Pernah mendengar istilah anti-kemapanan? Pasti pemahaman yang ada adalah anti hidup mapan. Menjalani kehidupan yang jauh dari kenyamanan. Padahal bukan itu artinya, anti-kemapanan tidak ada kaitannya dengan kenyamanan dan kemapanan finansial. Apalagi kecukupan sandang, pangan dan papan. Anti-kemapanan juga bukan karena kondisi seseorang yang tidak mampu mencapai tingkat kesejahteraan tertentu dan mencari kebenaran dengan cara membenci hal yang sudah mainstream (pemikiran kritis berbasis negative thinking).

Menurut tafsir para pendaki, anti-kemapanan adalah suatu pandangan bahwa tidak ada sistem atau tradisi yang benar-benar mapan di dunia ini. Semua selalu harus diperbaharui. Tradisi dan sistem yang abadi adalah yang bisa melebur dalam siklus perubahan itu sendiri. Para filsuf gunung dan belantara melihat anti-kemapanan mirip dengan post-modernisme, yakni kritik terhadap modernisme yang dianggap telah mapan.
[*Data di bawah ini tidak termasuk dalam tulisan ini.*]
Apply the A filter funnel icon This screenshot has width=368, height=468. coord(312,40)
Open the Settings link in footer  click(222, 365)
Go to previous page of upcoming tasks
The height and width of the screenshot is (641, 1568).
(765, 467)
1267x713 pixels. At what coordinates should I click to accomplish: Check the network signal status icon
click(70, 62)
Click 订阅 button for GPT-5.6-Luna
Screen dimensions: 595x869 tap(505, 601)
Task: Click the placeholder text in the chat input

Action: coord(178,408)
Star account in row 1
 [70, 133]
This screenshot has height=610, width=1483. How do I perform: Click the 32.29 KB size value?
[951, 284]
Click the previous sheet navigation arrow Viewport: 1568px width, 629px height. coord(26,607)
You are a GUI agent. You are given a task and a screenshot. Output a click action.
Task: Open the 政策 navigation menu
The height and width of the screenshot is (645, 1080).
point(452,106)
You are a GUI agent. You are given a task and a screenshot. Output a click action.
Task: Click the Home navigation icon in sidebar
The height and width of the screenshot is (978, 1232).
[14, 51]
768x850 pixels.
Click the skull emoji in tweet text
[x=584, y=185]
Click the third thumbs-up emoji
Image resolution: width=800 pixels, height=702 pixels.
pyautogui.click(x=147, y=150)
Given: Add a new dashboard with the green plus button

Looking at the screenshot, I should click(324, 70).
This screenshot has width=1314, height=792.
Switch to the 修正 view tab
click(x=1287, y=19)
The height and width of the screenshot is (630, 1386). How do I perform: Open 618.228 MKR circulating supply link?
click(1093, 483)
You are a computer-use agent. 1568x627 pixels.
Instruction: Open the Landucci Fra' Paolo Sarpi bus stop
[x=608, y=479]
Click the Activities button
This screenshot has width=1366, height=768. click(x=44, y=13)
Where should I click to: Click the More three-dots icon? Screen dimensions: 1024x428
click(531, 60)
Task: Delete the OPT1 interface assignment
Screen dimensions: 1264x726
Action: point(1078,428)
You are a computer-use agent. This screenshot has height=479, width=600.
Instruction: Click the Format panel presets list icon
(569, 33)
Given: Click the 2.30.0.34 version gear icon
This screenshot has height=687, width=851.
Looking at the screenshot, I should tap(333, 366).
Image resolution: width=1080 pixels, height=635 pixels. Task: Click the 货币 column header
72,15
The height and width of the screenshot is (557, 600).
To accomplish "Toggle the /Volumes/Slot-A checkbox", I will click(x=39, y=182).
Post-modernisme menolak segala bentuk pembakuan aturan. Hal ini disebabkan keyakinan bahwa pembakuan akan menghalangi inovasi dan perubahan (revolusi).

Anti-kemapanan secara frontal dan ini yang banyak dimaknai penganutnya, adalah sikap atau pemberontakan (rebel) atau juga rusuh (riot) terhadap hal-hal yang bersifat materi atau kekayaan berlebih (glamouritas), tanpa perduli nasib orang-orang minoritas atau orang miskin (vulnerable group), sok pamer dan menginjak hak orang miskin karena mereka lebih kaya dari orang-orang disekitarnya. Anti-kemapapan juga penolakan terhadap penyalahgunaan kekuasaan dari para pemegang otoritas (pemerintah, organisasi kemasyarakatan yang mapan). Hal inilah yang mendasari munculnya slogan “Fuck the Authority”. Anti kemapanan itu ada dan lahir untuk membuat hal-hal tersebut terlihat lebih alamiah, sederhana (no rules) dan hidup apa adanya saja meski tidak ada larangan punya apa saja.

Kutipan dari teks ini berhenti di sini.